Our minds were blown by this revelation.
Vladimir Nadtochiy / 500px via Getty Images

With soaring temperatures becoming more frequent – like this September heatwave in the UK and the world recording its hottest day ever globally on July 3, it’s clear we need to be doing a lot more to prioritise sun (and heat) safety.

And Marie Tudor, CEO of skin cancer awareness charity SKCIN, is here to issue a timely reminder to parents that even when children are playing (or relaxing) in the shade, they can still get sunburned.

In a piece for All Things Mamma, mum Kasey Schwartz recalled how her baby had been sat with her under an umbrella by the pool, but as the day went on, her cheeks started getting red.

“I started to panic a little, wondering what was going on. Then it was getting more apparent that she may be sunburned,” she wrote.

So, how did this happen? The mum has a theory that the UV rays reflected off the pool onto her child’s face. And Marie Tudor says yes, that can happen.

Babies and children, especially if sitting poolside or on the beach, can fall victim to the sun’s harmful rays being reflected off water, light-coloured concrete and sand, back onto their face or body, despite being sat in the shade, she said.

“It is essential for parents to take steps to protect the delicate skin of babies and children by covering them with UV protective clothing, a wide brimmed sun hat and ideally an SPF 50 sunscreen formulated for children’s delicate and sensitive skin,” she advised.

And this includes when kids are travelling in the car too – particularly for longer journeys as they can also accumulate sun damage through windows.

Tudor explains: “Whilst most windscreens are made from laminated glass that filters out ultraviolet light, side vehicle windows are typically made from non-laminated glass which filters out UVB radiation, but not UVA.

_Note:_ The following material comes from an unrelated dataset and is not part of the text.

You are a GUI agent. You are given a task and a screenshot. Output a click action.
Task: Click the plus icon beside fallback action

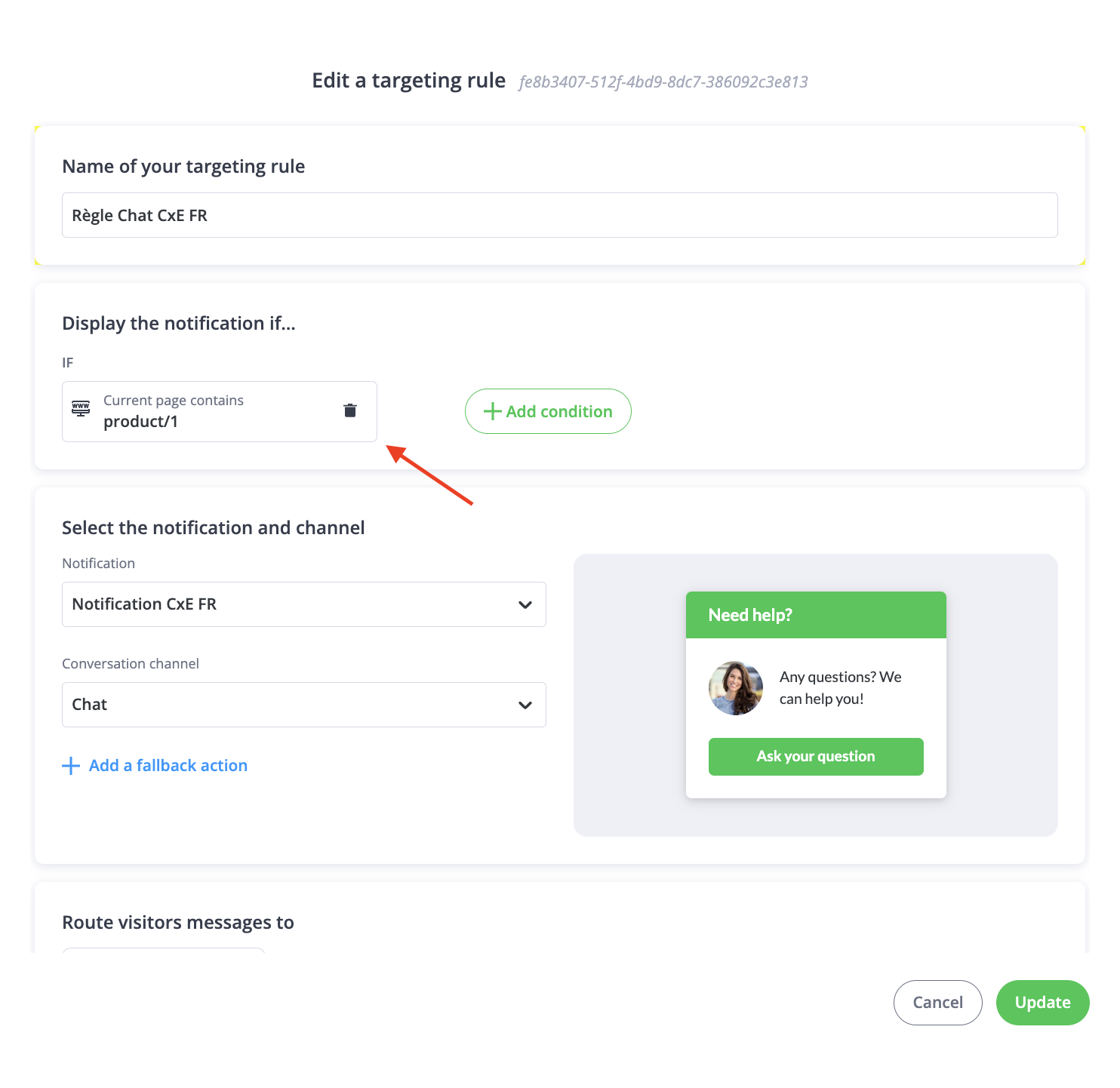[71, 766]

“UVA remains at fairly consistent levels during daylight hours, every day of the year and can penetrate cloud cover, fog and glass – meaning all-year-round protection is advisable.”

The skin expert says UVA rays are a worry because they “penetrate the skin at deeper levels than UVB, causing cumulative and irreparable damage that can lead to skin cancer in later life”.

She said babies and young children in particular are more susceptible to sun damage, so she advises using a sunshade like Shady, which protects against up to 86% of the harmful UV rays of the sun.